All CUDA compute capabilities recognised by TVM’s target registry are listed below. Pick the one that matches your
GPU and append it to the target string or use the corresponding target tag—for example `nvidia/nvidia-a100`.
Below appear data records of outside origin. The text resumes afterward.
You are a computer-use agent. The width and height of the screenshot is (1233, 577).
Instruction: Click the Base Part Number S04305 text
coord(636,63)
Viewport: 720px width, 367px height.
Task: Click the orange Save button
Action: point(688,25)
| Architecture | GPUs (examples) |
| ------------ | ---------------- |
| `sm_20` | `nvidia/tesla-c2050`, `nvidia/tesla-c2070` |
| `sm_21` | `nvidia/nvs-5400m`, `nvidia/geforce-gt-520` |
| `sm_30` | `nvidia/quadro-k5000`, `nvidia/geforce-gtx-780m` |
| `sm_35` | `nvidia/tesla-k40`, `nvidia/quadro-k6000` |
| `sm_37` | `nvidia/tesla-k80` |
| `sm_50` | `nvidia/quadro-k2200`, `nvidia/geforce-gtx-950m` |
| `sm_52` | `nvidia/tesla-m40`, `nvidia/geforce-gtx-980` |
| `sm_53` | `nvidia/jetson-tx1`, `nvidia/jetson-nano` |
| `sm_60` | `nvidia/tesla-p100`, `nvidia/quadro-gp100` |
| `sm_61` | `nvidia/tesla-p4`, `nvidia/quadro-p6000`, `nvidia/geforce-gtx-1080` |
| `sm_62` | `nvidia/jetson-tx2` |
| `sm_70` | `nvidia/nvidia-v100`, `nvidia/quadro-gv100` |
| `sm_72` | `nvidia/jetson-agx-xavier` |
| `sm_75` | `nvidia/nvidia-t4`, `nvidia/quadro-rtx-8000`, `nvidia/geforce-rtx-2080` |
| `sm_80` | `nvidia/nvidia-a100`, `nvidia/nvidia-a30` |
| `sm_86` | `nvidia/nvidia-a40`, `nvidia/nvidia-a10`, `nvidia/geforce-rtx-3090` |
| `sm_87` | `nvidia/jetson-agx-orin-32gb`, `nvidia/jetson-agx-orin-64gb` |
| `sm_89` | `nvidia/geforce-rtx-4090` |
| `sm_90a` | `nvidia/nvidia-h100` (DPX profile) |
| `sm_100a` | `nvidia/nvidia-b100` |
Refer to NVIDIA’s [CUDA GPUs](https://developer.nvidia.com/cuda-gpus) page or the TVM source
(`3rdparty/tvm/src/target/tag.cc`) for the latest mapping between devices and compute capabilities.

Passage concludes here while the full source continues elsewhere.